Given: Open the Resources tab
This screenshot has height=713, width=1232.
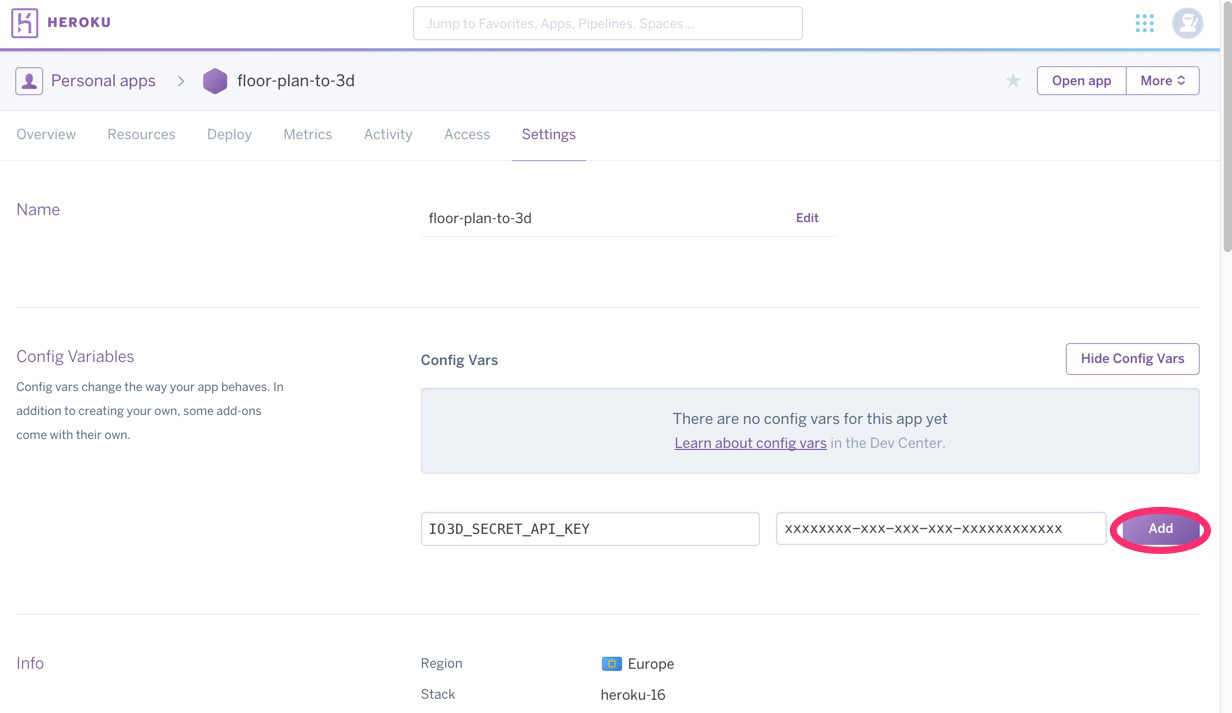Looking at the screenshot, I should coord(141,134).
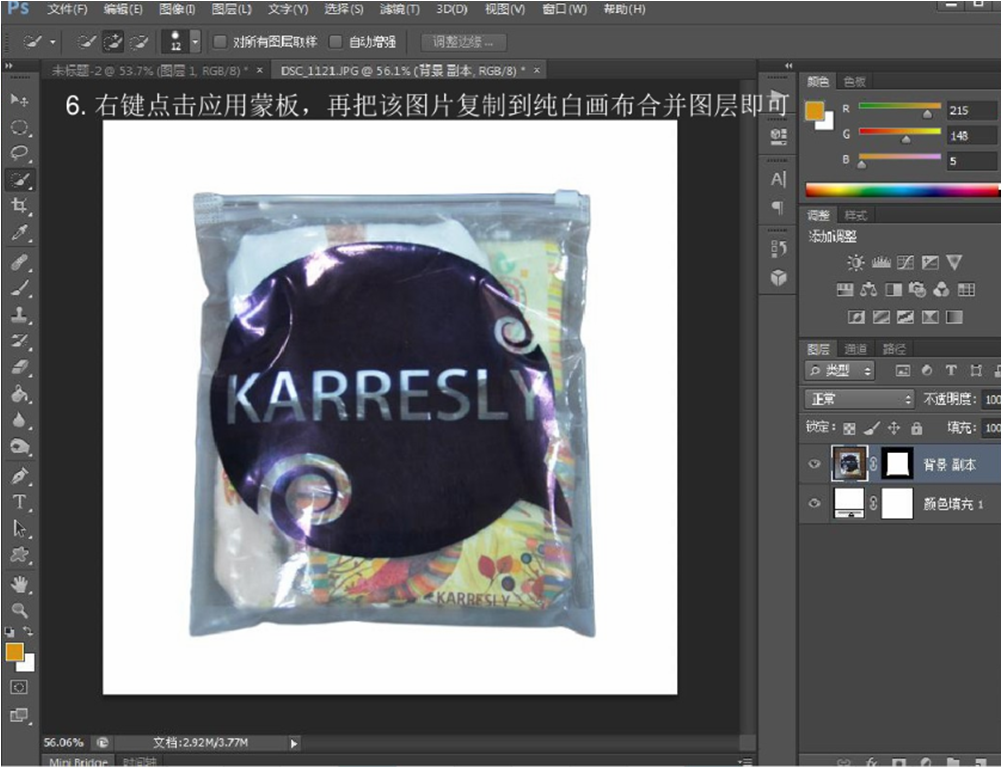This screenshot has width=1002, height=768.
Task: Select the Pen tool
Action: (19, 475)
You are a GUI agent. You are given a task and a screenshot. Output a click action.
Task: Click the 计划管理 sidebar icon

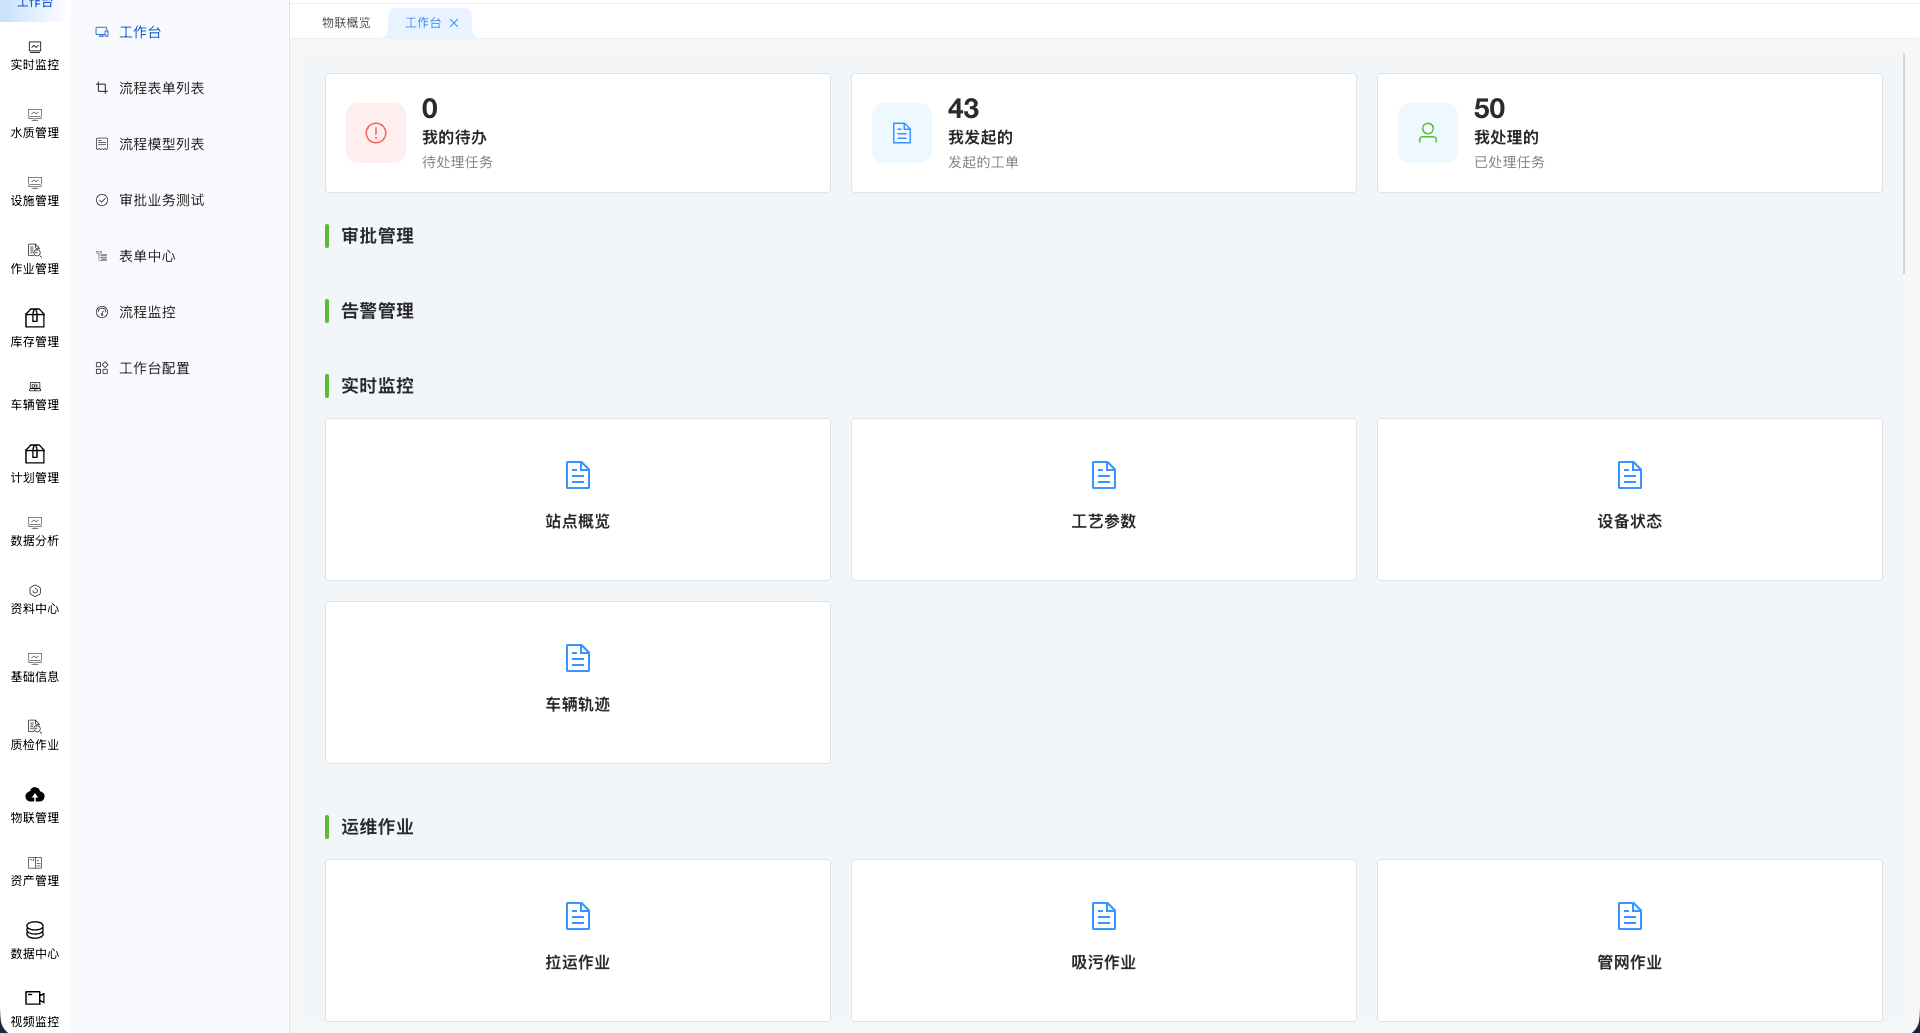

□ □ □ □

> _What the task asks_: Drop the images and return the data verbatim.

> _Output_:
Given: Open the Resources tab
This screenshot has height=713, width=1232.
Looking at the screenshot, I should coord(141,134).
This screenshot has width=1002, height=768.
Task: Select the Pen tool
Action: (19, 475)
You are a GUI agent. You are given a task and a screenshot. Output a click action.
Task: Click the 计划管理 sidebar icon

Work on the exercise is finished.